* BEGIN ARTICLE *
A CONTROVERSIAL proposal to change Frankston’s planning guidelines has been approved.
Frankston Council finalised its FMAC structure plan at a meeting last Wednesday, 14 June. The plan has been in the works for more than a year, and will now be put to the state government’s planning minister.
The new FMAC structure plan outlines “preferred building heights” for future developments in the Frankston municipality. Opponents of the structure plan are concerned that the preferred heights can be exceeded at council’s discretion.
The preferred height limits outlined in the structure plan reach up to 54 metres, around 16 storeys.
Frankston Council received 22 submissions from the public on the structure plan. Just one supported the draft document in its original form, while 14 submissions were made opposing it. Most of the opposition focused on the proposed building heights in the precinct spanning from Kananook Creek to the Nepean Highway between Beach Street and Plowman Place – titled “precinct four”.
Despite the majority of public submissions opposing the proposed height limits in precinct four, they were not reduced in the final document. Instead, council has raised the height restrictions in separate precincts in response to other submissions.
The report on the FMAC structure plan presented to Frankston councillors acknowledged that the proposed height limits were “controversial” and “a significant departure from the built form that currently exists.” It read that the proposed height limits in precinct four were developed “in accordance” with state government guidelines.
The plan was not unanimously supported by councillors at last week’s lengthy meeting. Councillors Liam Hughes, Steven Hughes, and Sue Baker voted against its approval, and Claire Harvey abstained from the vote.
Baker said she opposed council’s final revision of the structure plan because of the proposed height limits in precinct four. “We do need a structure plan. I’m very supportive of development, and in fact the majority of the structure plan except precinct four I am very supportive of,” she said. “My concerns with precinct four emanate from a strong belief in good robust community consultation, and that for me is a missing piece with this.
“For me this plan does fall short.”
Steven Hughes also said he was concerned about the consultation process. “The community is only asking for a small compromise here. You’re not asking for a major change, you’re being very considered in your demands. I think what you’re asking for is reasonable,” he told the public gallery last week.
“If you want to foster links between the city and the bay you don’t build what could be known as a wall between the city and the bay.”
Frankston mayor Nathan Conroy has been a vocal supporter of the structure plan throughout the process. He said the final version will provide “critical clear direction on land uses, building design, housing and accommodation, and provides more employment opportunities through new development and redevelopment.”
“The FMAC structure plan provides a framework that will guide the ongoing revitalisation of the Frankston city centre over the next 20 years,” Conroy said. “It also means more vibrant public spaces, a more pedestrian-focused city centre and more people living, working and playing in our city centre.
* END ARTICLE *
* BEGIN INFORMATION SUPPLIED *
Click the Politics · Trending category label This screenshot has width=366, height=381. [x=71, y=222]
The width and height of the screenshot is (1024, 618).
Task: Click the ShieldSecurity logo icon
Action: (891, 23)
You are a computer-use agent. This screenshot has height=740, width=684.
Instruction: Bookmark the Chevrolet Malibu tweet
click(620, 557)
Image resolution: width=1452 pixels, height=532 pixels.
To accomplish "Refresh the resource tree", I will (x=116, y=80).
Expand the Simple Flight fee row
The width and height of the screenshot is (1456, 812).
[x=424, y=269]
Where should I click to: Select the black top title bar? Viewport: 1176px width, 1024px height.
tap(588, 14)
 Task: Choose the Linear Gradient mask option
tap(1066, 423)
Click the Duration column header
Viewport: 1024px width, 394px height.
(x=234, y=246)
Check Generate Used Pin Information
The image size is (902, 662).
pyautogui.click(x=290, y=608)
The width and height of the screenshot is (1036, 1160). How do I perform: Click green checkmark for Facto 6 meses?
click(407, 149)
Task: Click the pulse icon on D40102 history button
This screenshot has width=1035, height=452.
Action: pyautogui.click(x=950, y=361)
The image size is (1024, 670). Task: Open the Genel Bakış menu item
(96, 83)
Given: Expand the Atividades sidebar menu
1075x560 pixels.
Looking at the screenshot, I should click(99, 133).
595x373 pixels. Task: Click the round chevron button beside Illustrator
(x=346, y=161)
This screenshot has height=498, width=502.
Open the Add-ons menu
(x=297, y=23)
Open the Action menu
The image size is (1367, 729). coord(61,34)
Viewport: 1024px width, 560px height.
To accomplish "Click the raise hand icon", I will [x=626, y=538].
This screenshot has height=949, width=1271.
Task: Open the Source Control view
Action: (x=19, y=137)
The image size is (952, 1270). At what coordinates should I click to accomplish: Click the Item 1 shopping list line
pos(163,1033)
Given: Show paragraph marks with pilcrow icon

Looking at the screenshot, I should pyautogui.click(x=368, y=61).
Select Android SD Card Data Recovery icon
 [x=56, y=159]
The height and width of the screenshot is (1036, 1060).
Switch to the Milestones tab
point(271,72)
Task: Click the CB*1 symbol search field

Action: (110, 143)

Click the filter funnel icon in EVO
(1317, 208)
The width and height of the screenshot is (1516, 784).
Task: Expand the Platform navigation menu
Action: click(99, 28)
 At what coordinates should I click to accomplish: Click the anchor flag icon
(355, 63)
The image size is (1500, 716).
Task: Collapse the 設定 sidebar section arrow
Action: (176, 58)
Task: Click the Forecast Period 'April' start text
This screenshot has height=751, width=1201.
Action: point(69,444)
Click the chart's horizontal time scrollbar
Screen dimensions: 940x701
* END INFORMATION SUPPLIED *
EXERCISE SET -
A. Answer these questions using the article on Frankston's structure plan, one answer per line and marked the same way:
(i) How many public submissions did Frankston Council receive on the structure plan?
(ii) Which councillor abstained from the vote?
(iii) Over how many years will the structure plan guide the revitalization of the Frankston city center?
B. For each statement, say yes or no depending on whether it agrees with the article on Frankston's structure plan, and quote the words from the article that decide it:
(i) The proposed height limits in precinct four were lowered in the final document.
(ii) Sue Baker supports most of the structure plan.
(iii) The council finalized the structure plan at a meeting on 14 June.
C. Continue the article on Frankston's structure plan, starting right after its last sentence.

OUTPUTS BY TASK -
A.
(i) 22
(ii) Claire Harvey
(iii) 20 years

B.
(i) No: "they were not reduced in the final document."
(ii) Yes: "the majority of the structure plan except precinct four I am very supportive of"
(iii) Yes: "Frankston Council finalised its FMAC structure plan at a meeting last Wednesday, 14 June."

C.
“Last [week’s] decision is recognition that Frankston needs to evolve into a more vibrant, economically diverse and cohesive city centre. It’s time now to get on with fulfilling our city’s potential.”
Other plans for the Frankston area included in the structure plan include pedestrian-friendly initiatives, extended outdoor dining spaces along Nepean Highway, a visitor look-out at Olivers Hill, and streetscape upgrades to Kananook Creek Boulevard.
The future of proposed high-rise developments along the Nepean Highway in Frankston is currently in the hands of VCAT. It is expected to consider a 16-storey proposal for 438-444 Nepean Highway next month. A 14-storey tower approved by council at 446-450 Nepean Highway last year was measured against the draft FMAC structure plan (“Approval for huge 14-storey tower in Frankston” The Times 29/11/23).
The report prepared by Frankston Council officers for last week’s meeting read that “potential building height ranges” in the 2023 FMAC structure plan were “outlined in the emerging ideas paper as a first step to testing these with the community and key stakeholders.”
“For the draft and final structure plans, rigorous testing and analysis of built form outcomes for all of the areas within the structure plan boundary have been undertaken to ensure that the outcomes are well justified, the directions of the structure plan are realised and high quality public realm outcomes are achieved (particularly solar access),” the report read. “In addition, an attempt has been made to balance the needs of the community with development outcomes and the need to meet the state government requirements of a [metropolitan activity centre].”
The FMAC structure plan will now be passed on to state government planning minister Sonya Kilkenny for further consideration. Council has requested that Kilkenny prepare and exhibit a planning scheme amendment.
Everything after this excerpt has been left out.